The manner in which you manage your money today is significant to your financial future. Unless you’re independently wealthy and can buy whatever you want whenever you want, you can benefit from having an attainable budget or spending plan. This can ensure sufficient income to take care of expenses, as well as prepare your money for the future.
Even if you’re a responsible person in just about every area of life, making sensible and smart decisions with your money can prove challenging. You might go as far as justifying poor choices to shift blame and avoid accountability. But ignoring your weaknesses holds you back and stops you from realizing your full financial potential. You can’t progress until you let go of common excuses.
1. Retirement Is Far Off Into the Future
Some young adults are preoccupied with paying down student loans and buying homes, and they don’t think about retirement planning. But your 20s and 30s is as good a time as ever to begin making preparations for your retirement years.
We tend to take on more and more financial burdens as we become older, so it becomes harder to save later in life. But if you start early and open a 401(k) or an individual retirement account when you have fewer financial obligations, you can establish a concrete savings routine, which can become second nature and follow you throughout life.
2. We Only Live Once
Youth flies by in the blink of an eye. If you’re young, single, and childless, you may feel this is your moment to live life to the fullest. And if you have a family, you might work toward giving your children as many experiences as you can. But if you don’t practice self-restraint, or if you embrace the mentality that we only live once, this idea could turn into an excuse to go wild with your money.
Spending money just because you can builds memories and you’ll have fun, but this lifestyle won’t help you achieve financial goals, such as growing a saving account, paying off debt or buying a house.
3. I Don’t Earn Enough to Save
Never put off saving because you feel you don’t earn enough. There’s no rule that says you have to belong to a specific tax bracket to save money. You might not save as much as those who earn more than you. However, a small cushion is better than no cushion.

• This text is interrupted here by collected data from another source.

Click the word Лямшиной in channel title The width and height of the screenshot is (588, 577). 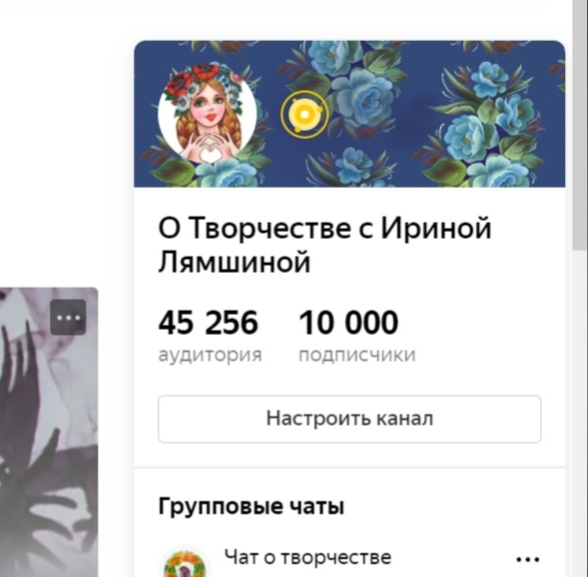pos(234,261)
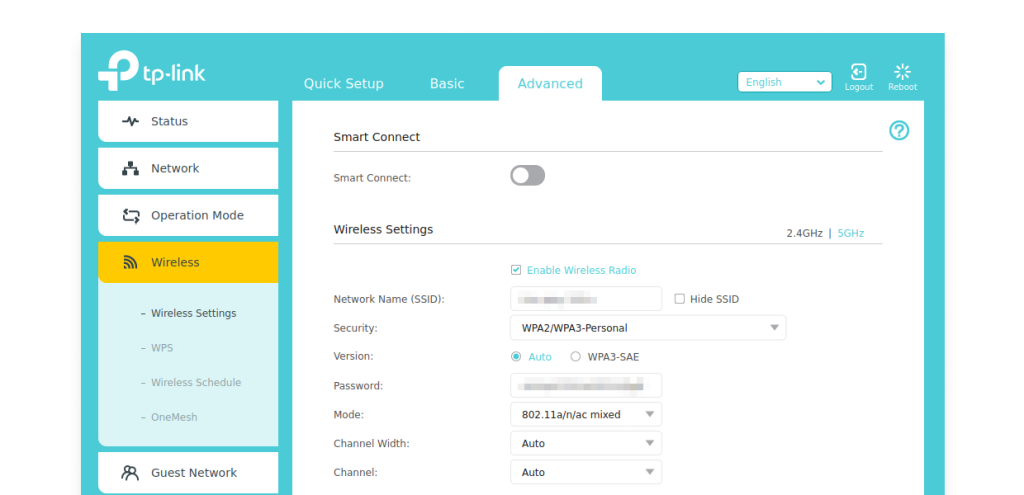This screenshot has width=1024, height=495.
Task: Uncheck Enable Wireless Radio checkbox
Action: pos(516,270)
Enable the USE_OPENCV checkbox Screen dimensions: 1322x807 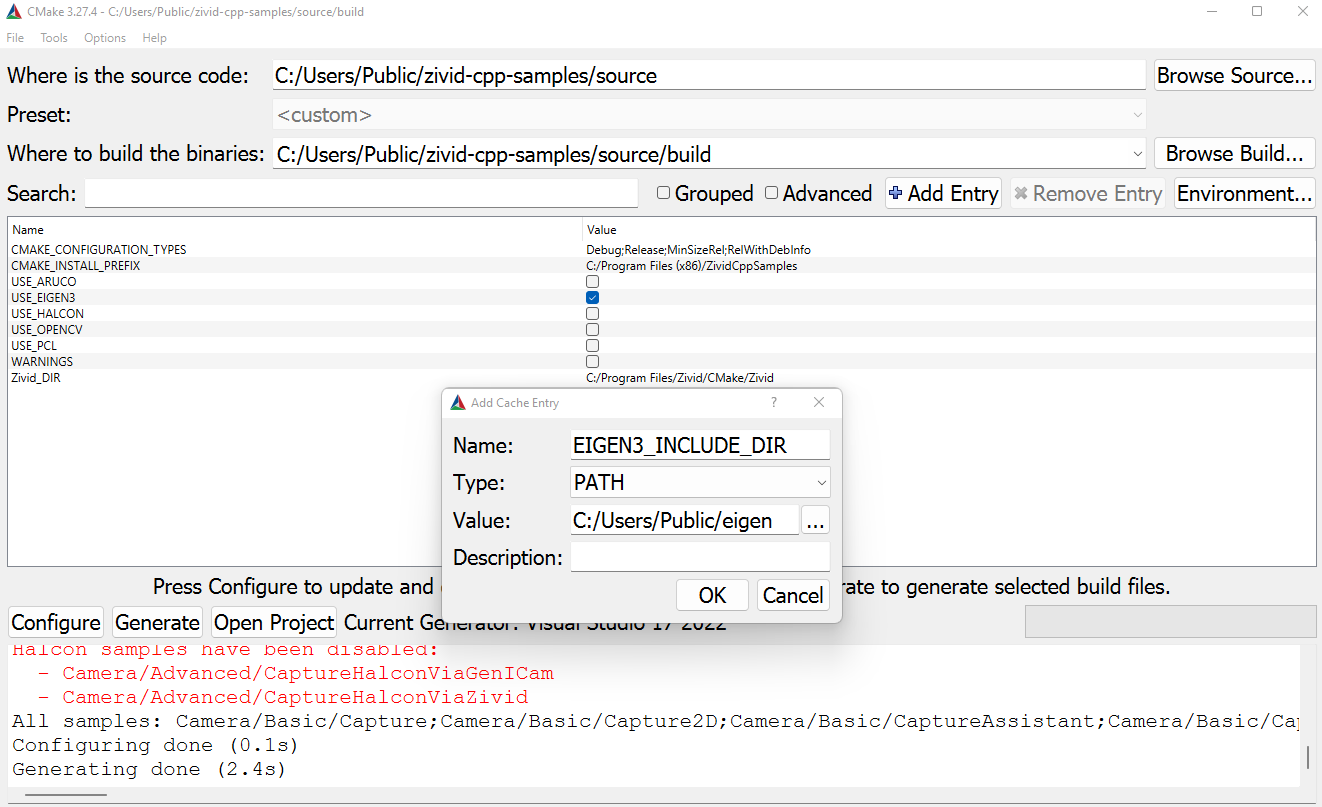tap(592, 330)
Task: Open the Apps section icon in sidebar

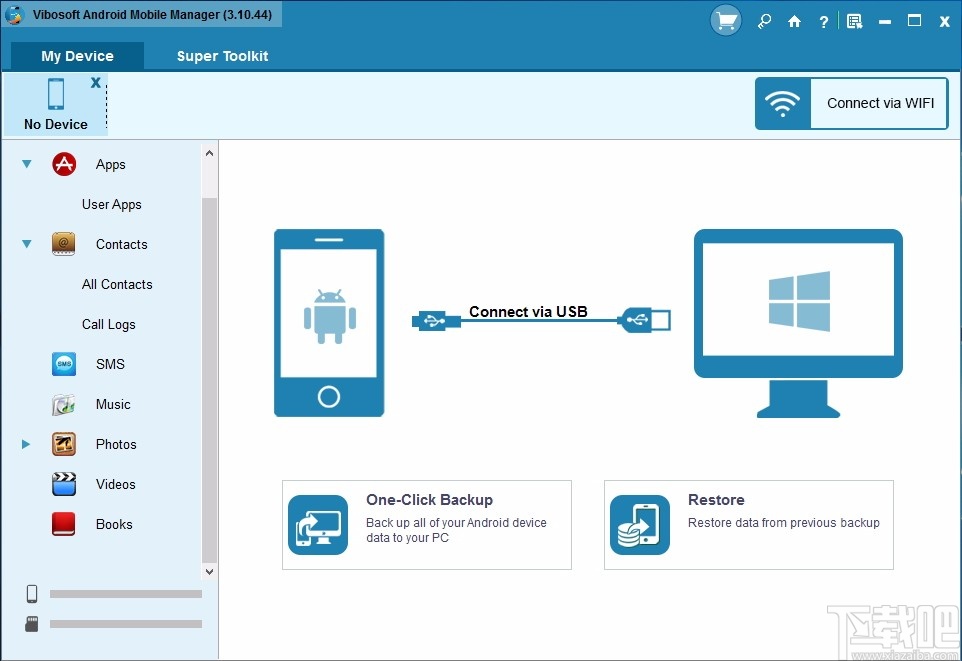Action: (63, 164)
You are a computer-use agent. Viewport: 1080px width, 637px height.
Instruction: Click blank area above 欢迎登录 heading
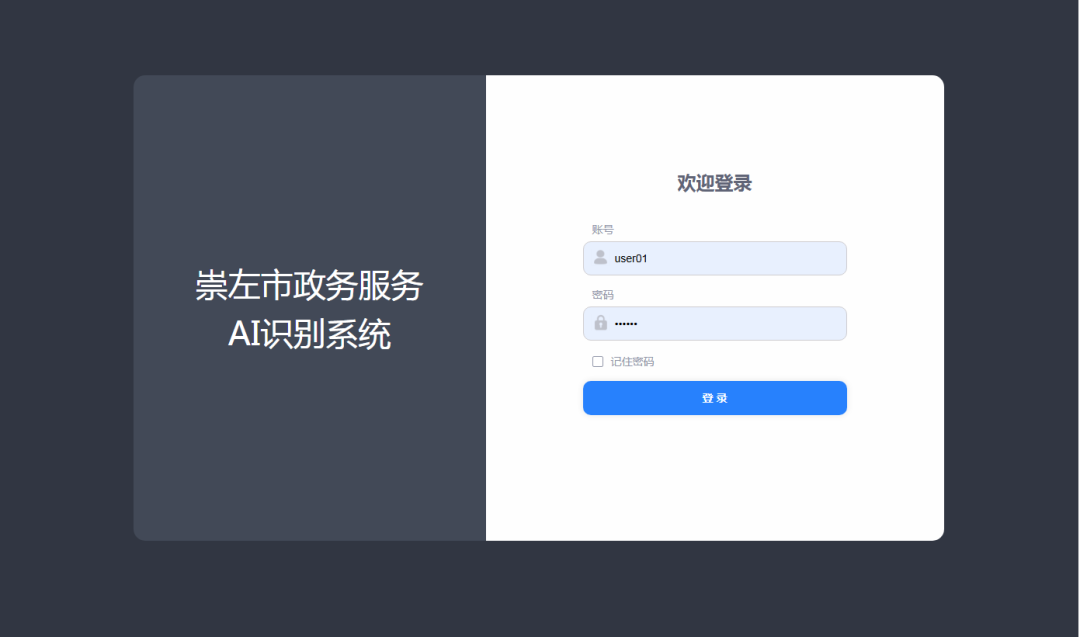714,124
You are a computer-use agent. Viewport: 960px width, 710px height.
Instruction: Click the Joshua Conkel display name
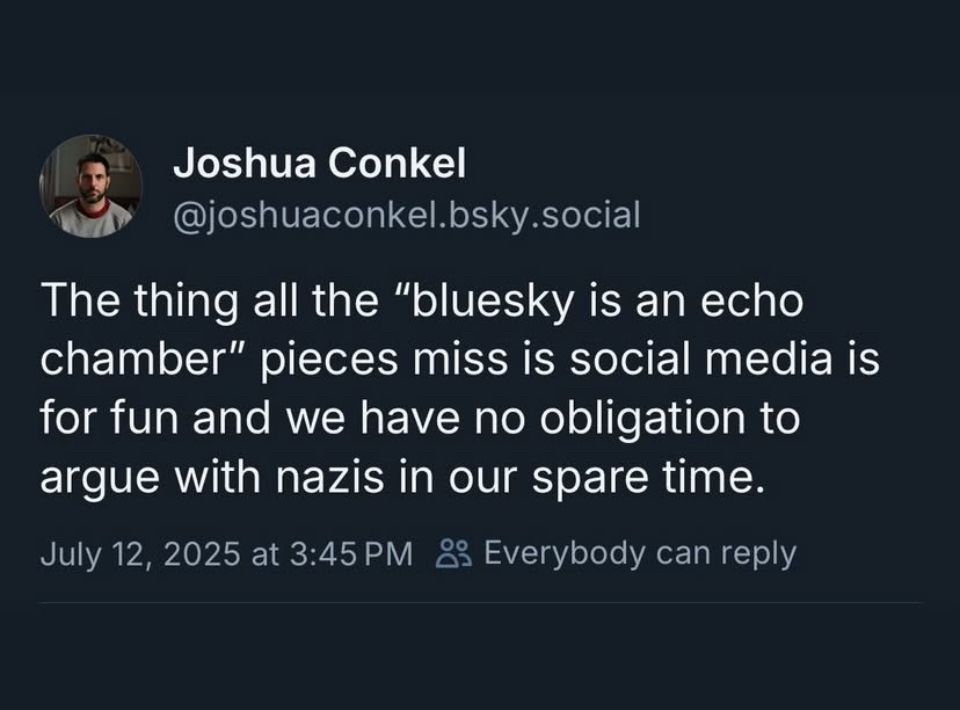click(x=320, y=163)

If you’re not in a position to save 10 percent of your income, start with 2 percent or 3 percent and progressively add to your contributions. Saving as little as $50 a month can build a $600 emergency fund in a year. It may not seem like much, but with a few sacrifices (eating out less or eliminating an expense every few months), you can free up cash to pad your bank account.
4. I Deserve It
“I deserve it” is one of the biggest excuses people use for never saving and getting into debt. You no doubt give your employer 110%, and you might go beyond the call of duty to assist friends and family in their times of need. With everything you sacrifice for everyone, you may argue that you deserve nice things. This mentality, however, can get you into hot water, particularly if you “can’t” deny yourself pleasure and material things. Thinking you deserve everything can be a roadblock to improving your finances. You could end up with less money and more debt.
5. Everyone Has Debt
Just because you know people who owe thousands in credit card debt doesn’t mean you should shrug off your personal debt or go crazy with credit cards. People with debt may appear to be living it up and enjoying life to the max, but it could be a facade. They’re probably dealing with expensive minimum payments and the consequences of overindulgence. Some people are quick to brag about the stuff they own, but rarely speak about how they’re up to their eyeballs in debt.
Just remember that credit card debt can haunt you for decades and rob you of any opportunity to build a savings account.
Ignoring a bad financial state might help you sleep better at night, and excuses make it easier to avoid accountability. But don’t kid yourself. Excuses also keep your poor and broke, and when you don’t take responsibility for your actions, you become your worst financial enemy.
What is the biggest financial lie you’ve ever told yourself?